Aufgaben:
**a.** Welches Programm wurde laut dem Textauszug zum Vereinsfußball mit großem Erfolg aufgelegt?
**b.** Prüfen Sie bitte, ob die folgenden Aussagen mit dem Textauszug zum Vereinsfußball übereinstimmen, und belegen Sie jede Antwort mit einem wörtlichen Zitat: (i) Durch die wachsende Zahl an Ganztagsschulen haben Kinder und Jugendliche weniger Freizeit als früher. (ii) Die Zahl der Kinder mit Migrationsgeschichte wird abnehmen. (iii) Junior-Coaches kommen teilweise als Übungsleiter in die Vereine.
**c.** Erweitern Sie den Textauszug zum Vereinsfußball um einen Absatz, der an seinen letzten Satz anschließt.

Textauszug:
....
Vereinsfußball 2024 heißt auch, dass die Zahl der Kinder mit Migrationsgeschichte zunehmen wird. Wenn wir diese Kinder, gerade Mädchen, erfolgreich in unsere Vereine integrieren wollen, dann brauchen wir auch mehr Ehrenamtliche mit Migrationsgeschichte. Es ist völlig klar, dass die Eltern ihre Kinder eher zu uns in die Vereine gehen lassen, wenn sie wissen, dass dort Menschen arbeiten, die um den kulturellen Hintergrund ihrer Kinder wissen und diesen teilen. Wir haben mit großem Erfolg ein Leadership-Programm für Frauen im Ehrenamt aufgelegt. Wir sollten das auch für Ehrenamtliche mit Migrationsgeschichte tun.

Vereinsfußball 2024 bedeutet, dass Kinder und Jugendliche durch die wachsende Zahl an Ganztagsschulen weniger Freizeit haben als früher. Wenn wir Kinder begeistern wollen, wettbewerbsmäßig im Verein Fußball zu spielen, brauchen wir mehr Kooperationen zwischen Schulen und Vereinen. Mit der Schulung von Lehrkräften haben wir Hemmschwellen gegenüber dem Fußballtraining in der Schule abgebaut. Junior-Coaches helfen uns, Angebote für Arbeitsgemeinschaften am Nachmittag zu machen. Teilweise kommen sie dann auch als Übungsleiter in unsere Vereine.
....
Einträge:
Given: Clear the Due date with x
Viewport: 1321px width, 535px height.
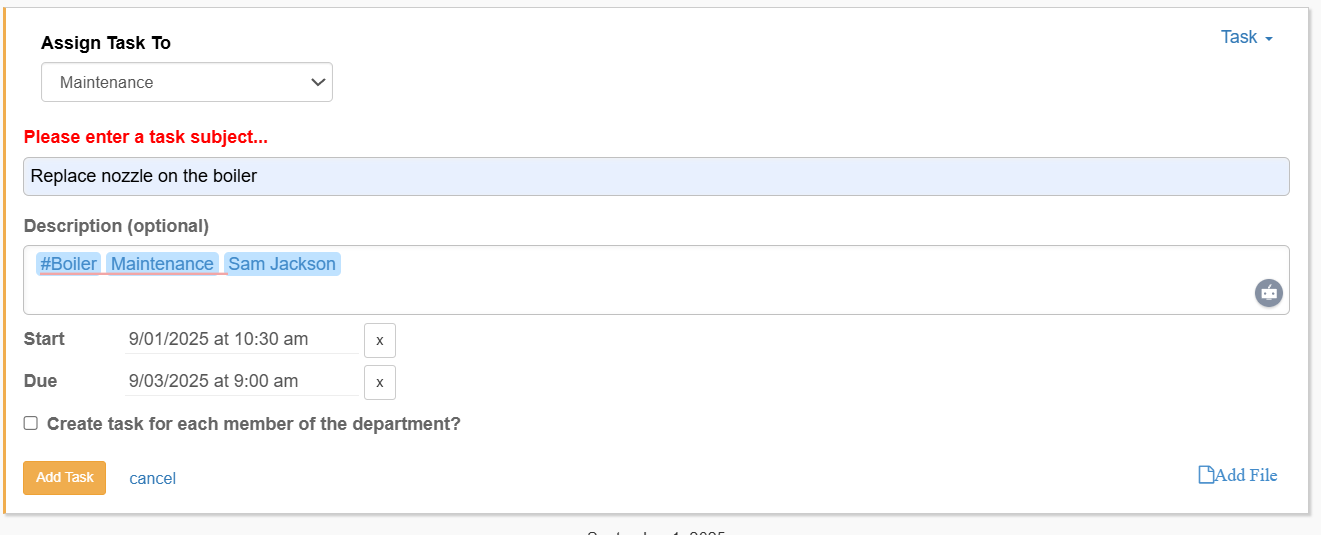Looking at the screenshot, I should point(380,382).
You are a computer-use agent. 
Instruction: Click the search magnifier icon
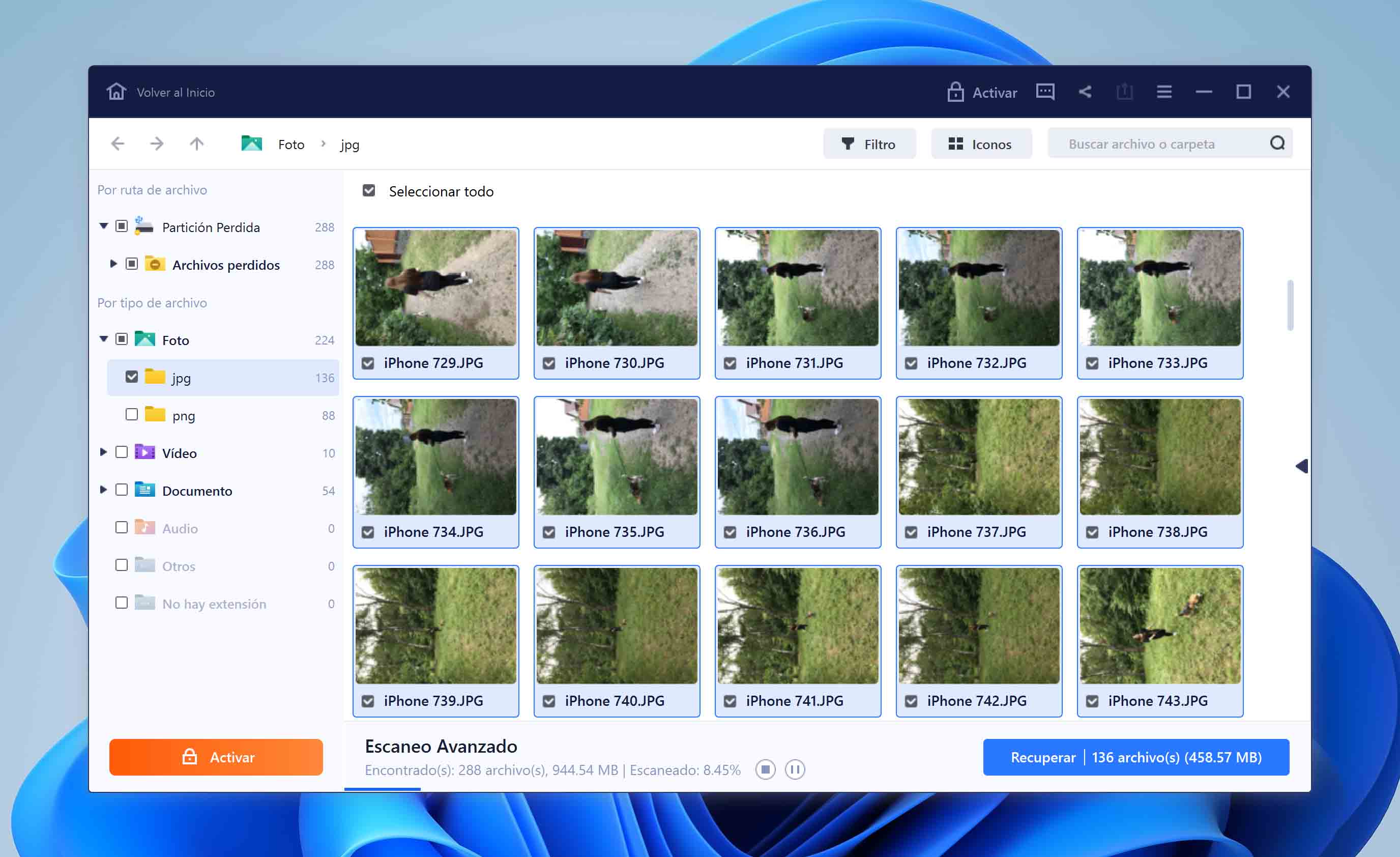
....
Lösungen:
**a.** Ein Leadership-Programm für Frauen im Ehrenamt.

**b.**
(i) Ja: „dass Kinder und Jugendliche durch die wachsende Zahl an Ganztagsschulen weniger Freizeit haben als früher“
(ii) Nein: „dass die Zahl der Kinder mit Migrationsgeschichte zunehmen wird“
(iii) Ja: „Teilweise kommen sie dann auch als Übungsleiter in unsere Vereine.“

**c.**
Wenn wir an Kinder herankommen wollen, dann müssen wir die Angebote in den Schulen intensivieren, gerade in solchen Fällen, in denen Schule und Verein ohnehin denselben Sportplatz nutzen. In diesem Bereich und im gesamten Vereinswesen können FSJ'ler und BuFDis uns eine sehr wichtige Hilfe sein. Immer mehr Vereine und auch Verbände nutzen diese Freiwilligen, um ganztags Angebote zu machen und mit ihnen die Arbeit der Ehrenamtlichen zu unterstützen. Die Zahl der BuFDi-Stellen ist begrenzt. Ich hielte es für ein wichtiges Signal des Bundes, aus Anlass der EURO 2024 in den Jahren 2023, 24 und 25 besondere Stellen für Fußballvereine zu schaffen, um so den zu erwartenden Boom zu steuern und bewältigen zu können.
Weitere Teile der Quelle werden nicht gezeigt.